Yes. This is intended.

> The problem with this redefinition is that if the default definition
> of 'struct stat' uses 32-bit st_size field, then linking a program
> against a library which was compiled with that default (i.e. without
> using the Gnulib overrides) will produce a buggy program, if it passes
> 'struct stat' to the library.

Yes. I happened to encounter such a situation on a glibc system, many
years ago. This convinced me that
  1) libraries should move to using 'large files' sooner than later,
  2) it is not necessarily a particularly good idea to reference a
     'struct stat' in the public API of a library.

> Which is exactly what happened to me
> while building the latest versions of GDB, which uses Gnulib, but
> links against the BFD library, which doesn't.

The BFD library should move to using 'large files' as soon as possible,
IMO. You don't want BFD to reject a .a file just because it's larger
than 2 GiB. You don't want BFD to report that a .a file is empty just
because it happens to be exactly 4 GiB in size.

libgcj was already 176 MB large. Binaries of 2 GiB size probably
already exist in projects that use C++ with a lot of templates.

> Why is this redefinition forced on programs that use Gnulib on
> Windows?

Gnulib does not force it. You can invoke gnulib-tool with option
'--avoid=largefile'; then it will not force support for large files
onto the package. But for the case of BFD and GDB, I would not
recommend that.

> I understand the desire to use 64-bit st_size when
> available, but it sounds like this could cause subtle and
> hard-to-debug problems, which are much worse than the 32-bit st_size
> limitation.

Use of files is a regular feature, not an exotic feature, of BFD and
GDB. I would therefore expect that such problems would typically be
caught by a test suite.

> IOW, it sounds like this redefinition is not needed where it works,
> and cannot be used safely where it doesn't work.
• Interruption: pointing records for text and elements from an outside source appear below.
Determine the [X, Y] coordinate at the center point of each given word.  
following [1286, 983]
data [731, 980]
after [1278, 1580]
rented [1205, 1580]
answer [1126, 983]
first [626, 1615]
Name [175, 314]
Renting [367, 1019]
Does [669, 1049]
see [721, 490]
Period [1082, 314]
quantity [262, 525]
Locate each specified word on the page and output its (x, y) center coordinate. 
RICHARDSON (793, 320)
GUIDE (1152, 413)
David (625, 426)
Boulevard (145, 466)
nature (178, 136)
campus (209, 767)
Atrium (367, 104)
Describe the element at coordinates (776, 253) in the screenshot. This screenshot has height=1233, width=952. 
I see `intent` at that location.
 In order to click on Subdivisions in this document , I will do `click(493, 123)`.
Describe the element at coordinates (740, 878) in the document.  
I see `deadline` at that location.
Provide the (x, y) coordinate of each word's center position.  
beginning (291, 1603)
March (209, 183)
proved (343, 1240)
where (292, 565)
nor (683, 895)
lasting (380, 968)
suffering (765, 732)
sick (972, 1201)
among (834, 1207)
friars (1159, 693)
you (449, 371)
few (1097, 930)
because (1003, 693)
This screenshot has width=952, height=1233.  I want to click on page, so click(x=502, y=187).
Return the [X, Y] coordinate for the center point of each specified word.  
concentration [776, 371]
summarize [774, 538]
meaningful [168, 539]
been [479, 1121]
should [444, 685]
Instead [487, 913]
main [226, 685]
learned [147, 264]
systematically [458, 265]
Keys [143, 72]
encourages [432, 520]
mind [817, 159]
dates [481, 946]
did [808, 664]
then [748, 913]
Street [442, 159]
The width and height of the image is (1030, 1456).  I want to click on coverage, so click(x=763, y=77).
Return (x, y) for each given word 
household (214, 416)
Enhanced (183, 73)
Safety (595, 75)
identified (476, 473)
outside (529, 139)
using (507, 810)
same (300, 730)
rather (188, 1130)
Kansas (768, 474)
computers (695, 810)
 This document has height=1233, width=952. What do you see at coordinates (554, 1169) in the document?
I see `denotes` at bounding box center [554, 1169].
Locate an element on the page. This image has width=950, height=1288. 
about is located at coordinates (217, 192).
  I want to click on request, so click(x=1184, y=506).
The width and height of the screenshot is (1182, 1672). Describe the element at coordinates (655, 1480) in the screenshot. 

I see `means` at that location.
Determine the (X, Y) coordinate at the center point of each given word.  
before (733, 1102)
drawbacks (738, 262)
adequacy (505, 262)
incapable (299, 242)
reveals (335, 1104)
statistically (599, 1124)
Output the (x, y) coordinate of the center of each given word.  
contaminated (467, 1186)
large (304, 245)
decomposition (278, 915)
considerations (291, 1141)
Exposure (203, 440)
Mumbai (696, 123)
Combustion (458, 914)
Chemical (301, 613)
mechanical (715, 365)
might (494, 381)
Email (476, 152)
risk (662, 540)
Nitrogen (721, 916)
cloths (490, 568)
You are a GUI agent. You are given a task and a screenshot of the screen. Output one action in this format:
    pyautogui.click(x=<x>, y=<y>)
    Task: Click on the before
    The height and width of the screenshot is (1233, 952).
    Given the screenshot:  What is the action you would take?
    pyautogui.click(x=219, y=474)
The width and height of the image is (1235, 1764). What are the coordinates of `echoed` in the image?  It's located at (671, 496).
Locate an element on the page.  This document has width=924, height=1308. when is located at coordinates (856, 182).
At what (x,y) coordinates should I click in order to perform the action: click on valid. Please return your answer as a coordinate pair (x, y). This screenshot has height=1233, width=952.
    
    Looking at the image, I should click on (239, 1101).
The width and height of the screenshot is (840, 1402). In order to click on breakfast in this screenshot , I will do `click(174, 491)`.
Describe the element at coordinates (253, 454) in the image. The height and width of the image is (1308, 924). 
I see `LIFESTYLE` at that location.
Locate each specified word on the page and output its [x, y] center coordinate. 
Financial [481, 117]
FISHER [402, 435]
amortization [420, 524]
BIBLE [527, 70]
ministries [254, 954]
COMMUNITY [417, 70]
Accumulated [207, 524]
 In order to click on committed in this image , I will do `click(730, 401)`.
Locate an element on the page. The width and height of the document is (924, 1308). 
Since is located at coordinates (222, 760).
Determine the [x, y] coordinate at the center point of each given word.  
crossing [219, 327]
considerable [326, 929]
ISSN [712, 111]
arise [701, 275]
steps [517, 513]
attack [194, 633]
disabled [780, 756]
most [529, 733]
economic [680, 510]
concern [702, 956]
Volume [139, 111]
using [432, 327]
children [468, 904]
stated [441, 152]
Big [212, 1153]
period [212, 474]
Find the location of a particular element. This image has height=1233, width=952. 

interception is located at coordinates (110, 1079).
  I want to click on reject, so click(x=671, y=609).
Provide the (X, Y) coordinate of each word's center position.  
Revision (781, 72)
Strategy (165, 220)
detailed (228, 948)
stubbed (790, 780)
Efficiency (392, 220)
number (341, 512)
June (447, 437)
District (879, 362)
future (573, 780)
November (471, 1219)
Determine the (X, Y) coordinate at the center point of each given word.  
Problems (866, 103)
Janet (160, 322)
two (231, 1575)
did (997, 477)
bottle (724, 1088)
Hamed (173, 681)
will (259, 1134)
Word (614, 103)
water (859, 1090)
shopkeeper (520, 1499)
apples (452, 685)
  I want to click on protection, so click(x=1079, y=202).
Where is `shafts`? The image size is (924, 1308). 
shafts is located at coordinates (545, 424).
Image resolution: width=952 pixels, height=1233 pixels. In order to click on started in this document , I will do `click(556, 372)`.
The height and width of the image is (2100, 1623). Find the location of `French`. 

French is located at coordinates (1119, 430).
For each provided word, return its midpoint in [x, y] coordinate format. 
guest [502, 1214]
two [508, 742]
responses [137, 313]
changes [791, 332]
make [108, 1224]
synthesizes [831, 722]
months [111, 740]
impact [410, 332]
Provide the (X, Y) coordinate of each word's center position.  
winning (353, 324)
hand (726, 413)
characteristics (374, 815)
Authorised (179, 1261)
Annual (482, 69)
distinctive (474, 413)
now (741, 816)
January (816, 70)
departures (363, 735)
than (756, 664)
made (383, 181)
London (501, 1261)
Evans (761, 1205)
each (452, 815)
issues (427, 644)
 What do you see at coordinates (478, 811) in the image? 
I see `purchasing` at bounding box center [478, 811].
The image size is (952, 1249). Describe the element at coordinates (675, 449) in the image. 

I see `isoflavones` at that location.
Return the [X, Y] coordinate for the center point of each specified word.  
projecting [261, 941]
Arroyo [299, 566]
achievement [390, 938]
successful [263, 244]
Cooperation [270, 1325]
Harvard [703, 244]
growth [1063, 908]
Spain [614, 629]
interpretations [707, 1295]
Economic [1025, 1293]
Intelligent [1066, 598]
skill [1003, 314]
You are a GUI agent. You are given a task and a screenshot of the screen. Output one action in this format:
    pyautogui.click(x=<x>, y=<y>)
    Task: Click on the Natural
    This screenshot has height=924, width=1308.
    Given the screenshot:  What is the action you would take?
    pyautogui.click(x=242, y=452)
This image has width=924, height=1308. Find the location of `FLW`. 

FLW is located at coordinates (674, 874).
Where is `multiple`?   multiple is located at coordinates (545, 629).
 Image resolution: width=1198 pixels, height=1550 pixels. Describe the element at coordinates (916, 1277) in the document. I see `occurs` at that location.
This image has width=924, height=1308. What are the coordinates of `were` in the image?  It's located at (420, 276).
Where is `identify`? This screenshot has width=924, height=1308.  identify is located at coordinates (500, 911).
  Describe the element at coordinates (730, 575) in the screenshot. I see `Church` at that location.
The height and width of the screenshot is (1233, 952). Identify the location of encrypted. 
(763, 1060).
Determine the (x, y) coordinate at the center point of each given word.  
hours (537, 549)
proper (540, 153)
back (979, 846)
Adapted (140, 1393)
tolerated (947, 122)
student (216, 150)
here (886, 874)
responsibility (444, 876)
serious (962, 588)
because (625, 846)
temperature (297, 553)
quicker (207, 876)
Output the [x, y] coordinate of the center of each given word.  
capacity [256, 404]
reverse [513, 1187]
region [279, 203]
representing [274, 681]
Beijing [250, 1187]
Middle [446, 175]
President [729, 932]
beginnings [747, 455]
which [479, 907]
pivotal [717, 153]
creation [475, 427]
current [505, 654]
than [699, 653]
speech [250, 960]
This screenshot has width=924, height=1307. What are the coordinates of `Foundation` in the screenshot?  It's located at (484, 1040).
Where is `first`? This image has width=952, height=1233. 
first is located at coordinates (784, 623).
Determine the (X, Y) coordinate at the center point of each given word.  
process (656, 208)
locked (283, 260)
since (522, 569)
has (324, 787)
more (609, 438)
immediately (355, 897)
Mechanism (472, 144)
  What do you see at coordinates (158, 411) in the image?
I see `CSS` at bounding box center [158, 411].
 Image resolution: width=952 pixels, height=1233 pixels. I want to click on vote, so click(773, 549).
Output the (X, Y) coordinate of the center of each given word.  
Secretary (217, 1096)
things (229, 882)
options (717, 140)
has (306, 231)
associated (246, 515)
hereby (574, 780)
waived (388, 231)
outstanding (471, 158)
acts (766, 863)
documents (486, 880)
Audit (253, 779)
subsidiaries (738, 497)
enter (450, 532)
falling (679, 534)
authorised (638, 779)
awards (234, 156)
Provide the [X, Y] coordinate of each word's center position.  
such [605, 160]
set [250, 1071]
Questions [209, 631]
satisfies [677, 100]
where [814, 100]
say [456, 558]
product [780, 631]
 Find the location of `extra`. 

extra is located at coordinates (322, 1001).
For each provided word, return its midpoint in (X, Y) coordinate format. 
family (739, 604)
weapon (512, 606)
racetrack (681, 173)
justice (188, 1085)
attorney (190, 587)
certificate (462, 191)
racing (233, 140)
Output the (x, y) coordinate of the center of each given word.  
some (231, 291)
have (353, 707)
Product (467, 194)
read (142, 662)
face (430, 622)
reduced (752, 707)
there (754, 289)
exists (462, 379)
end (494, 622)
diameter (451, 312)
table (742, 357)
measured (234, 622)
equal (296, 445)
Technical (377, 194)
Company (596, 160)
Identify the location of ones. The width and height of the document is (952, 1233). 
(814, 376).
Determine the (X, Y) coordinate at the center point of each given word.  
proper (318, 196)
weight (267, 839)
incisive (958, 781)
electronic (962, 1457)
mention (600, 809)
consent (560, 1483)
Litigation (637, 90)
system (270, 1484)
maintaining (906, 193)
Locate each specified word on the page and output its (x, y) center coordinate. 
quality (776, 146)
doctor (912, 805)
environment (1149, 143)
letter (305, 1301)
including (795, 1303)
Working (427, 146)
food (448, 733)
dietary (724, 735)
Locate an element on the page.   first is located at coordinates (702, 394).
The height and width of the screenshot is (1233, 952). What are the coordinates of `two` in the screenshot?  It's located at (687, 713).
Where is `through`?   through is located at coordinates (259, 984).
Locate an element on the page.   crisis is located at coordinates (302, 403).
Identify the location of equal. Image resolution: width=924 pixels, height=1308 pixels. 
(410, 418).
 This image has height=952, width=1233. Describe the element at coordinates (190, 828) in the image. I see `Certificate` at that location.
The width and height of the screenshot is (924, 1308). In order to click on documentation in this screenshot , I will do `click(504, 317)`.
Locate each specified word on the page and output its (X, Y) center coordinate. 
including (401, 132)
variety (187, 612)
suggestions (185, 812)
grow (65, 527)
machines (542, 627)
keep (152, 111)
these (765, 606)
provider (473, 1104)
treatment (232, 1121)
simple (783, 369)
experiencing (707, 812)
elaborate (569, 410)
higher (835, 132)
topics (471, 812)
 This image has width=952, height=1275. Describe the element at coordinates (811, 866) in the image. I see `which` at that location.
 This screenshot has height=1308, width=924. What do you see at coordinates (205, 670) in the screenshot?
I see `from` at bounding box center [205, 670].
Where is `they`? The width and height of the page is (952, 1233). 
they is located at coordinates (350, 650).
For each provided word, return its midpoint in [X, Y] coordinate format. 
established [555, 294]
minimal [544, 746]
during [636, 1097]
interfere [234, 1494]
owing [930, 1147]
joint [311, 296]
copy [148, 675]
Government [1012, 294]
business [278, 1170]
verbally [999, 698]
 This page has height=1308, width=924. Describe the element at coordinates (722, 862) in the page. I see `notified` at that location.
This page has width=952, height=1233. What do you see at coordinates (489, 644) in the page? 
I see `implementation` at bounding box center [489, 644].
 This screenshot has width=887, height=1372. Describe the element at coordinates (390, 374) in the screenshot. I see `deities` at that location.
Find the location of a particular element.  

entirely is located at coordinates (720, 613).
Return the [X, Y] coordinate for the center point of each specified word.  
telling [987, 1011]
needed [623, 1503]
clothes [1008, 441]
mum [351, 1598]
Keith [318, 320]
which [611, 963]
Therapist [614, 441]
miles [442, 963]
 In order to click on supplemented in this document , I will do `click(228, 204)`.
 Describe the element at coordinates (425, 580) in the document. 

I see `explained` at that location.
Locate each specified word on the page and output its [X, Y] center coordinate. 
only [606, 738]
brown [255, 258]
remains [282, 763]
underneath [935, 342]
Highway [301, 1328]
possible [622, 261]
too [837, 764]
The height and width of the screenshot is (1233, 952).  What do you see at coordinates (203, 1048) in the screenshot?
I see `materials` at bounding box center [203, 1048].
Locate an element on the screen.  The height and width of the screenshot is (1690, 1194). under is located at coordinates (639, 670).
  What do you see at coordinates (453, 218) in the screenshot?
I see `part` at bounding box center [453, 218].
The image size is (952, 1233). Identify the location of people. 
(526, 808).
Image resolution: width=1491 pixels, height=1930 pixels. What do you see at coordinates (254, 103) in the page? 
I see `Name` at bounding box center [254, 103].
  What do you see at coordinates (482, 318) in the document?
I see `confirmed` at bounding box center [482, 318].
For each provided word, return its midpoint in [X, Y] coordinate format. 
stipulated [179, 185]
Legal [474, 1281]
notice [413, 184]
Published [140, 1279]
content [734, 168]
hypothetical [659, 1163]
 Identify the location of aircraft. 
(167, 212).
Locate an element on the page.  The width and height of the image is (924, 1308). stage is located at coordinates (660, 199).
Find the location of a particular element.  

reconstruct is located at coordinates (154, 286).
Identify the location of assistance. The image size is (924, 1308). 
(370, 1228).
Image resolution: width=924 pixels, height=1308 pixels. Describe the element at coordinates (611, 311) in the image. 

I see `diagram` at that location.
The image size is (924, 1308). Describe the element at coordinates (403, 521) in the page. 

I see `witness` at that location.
Mingw defines 'struct stat' also differently when the macro
_USE_32BIT_TIME_T is defined. It produces the same dangerous situation:
a type which can be defined differently in different compilation units.
This does not come from Gnulib; it comes from mingw. With the same
logic, you could say that 'struct stat' "cannot be used safely" on

Different architectures have means to prevent weird situations when
code with different ABIs are linked together. For example, the floating-
point sizes in the MIPS ABI. Or the 'enum' sizes (short vs. int) in
the ARM or MIPS ABI. It would make sense to add such a linker check
to catch 'struct stat' mismatches as well. I guess that doesn't exist...

In the absence of such automated checks, you need a test suite.